*** Opening Task data ***

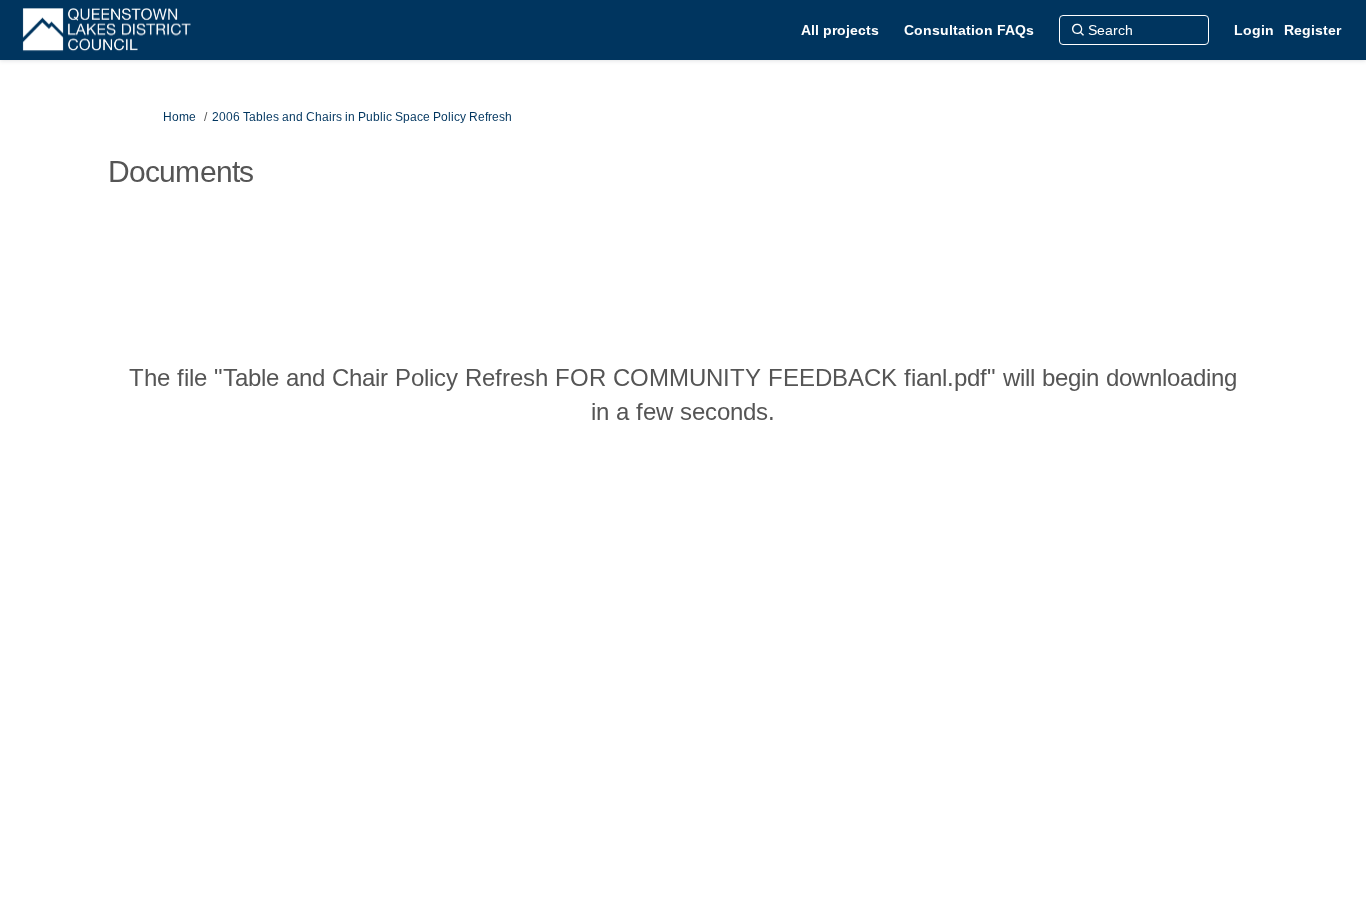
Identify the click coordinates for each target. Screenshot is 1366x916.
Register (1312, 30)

*** Closing Task data ***
*** Opening Task data ***

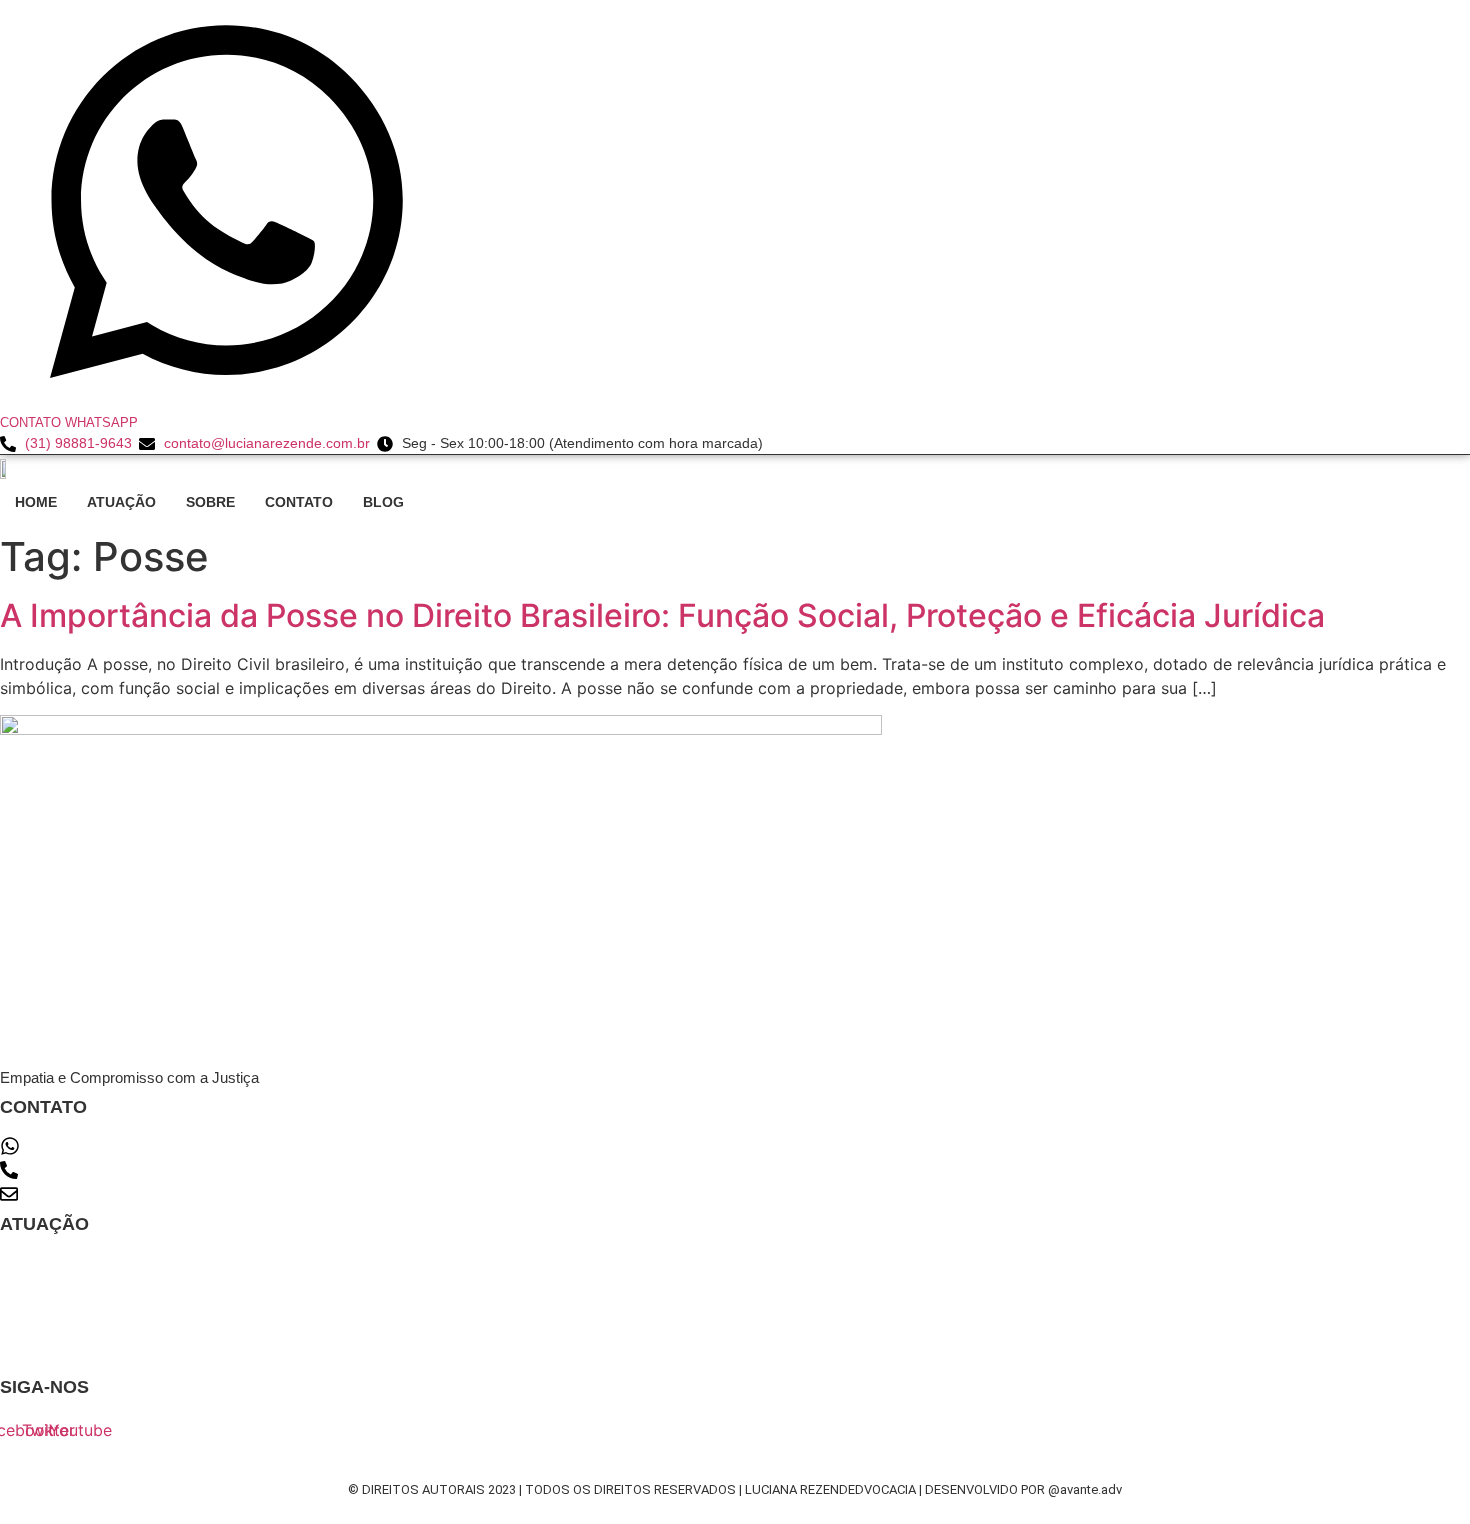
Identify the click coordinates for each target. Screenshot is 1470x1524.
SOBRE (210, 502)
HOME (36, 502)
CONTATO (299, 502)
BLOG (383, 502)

*** Closing Task data ***

What is needed —
Return all lines in the entries above that carry the word "coordinates".

Finished task —
Identify the click coordinates for each target. Screenshot is 1366x916.
Identify the click coordinates for each target. Screenshot is 1470x1524.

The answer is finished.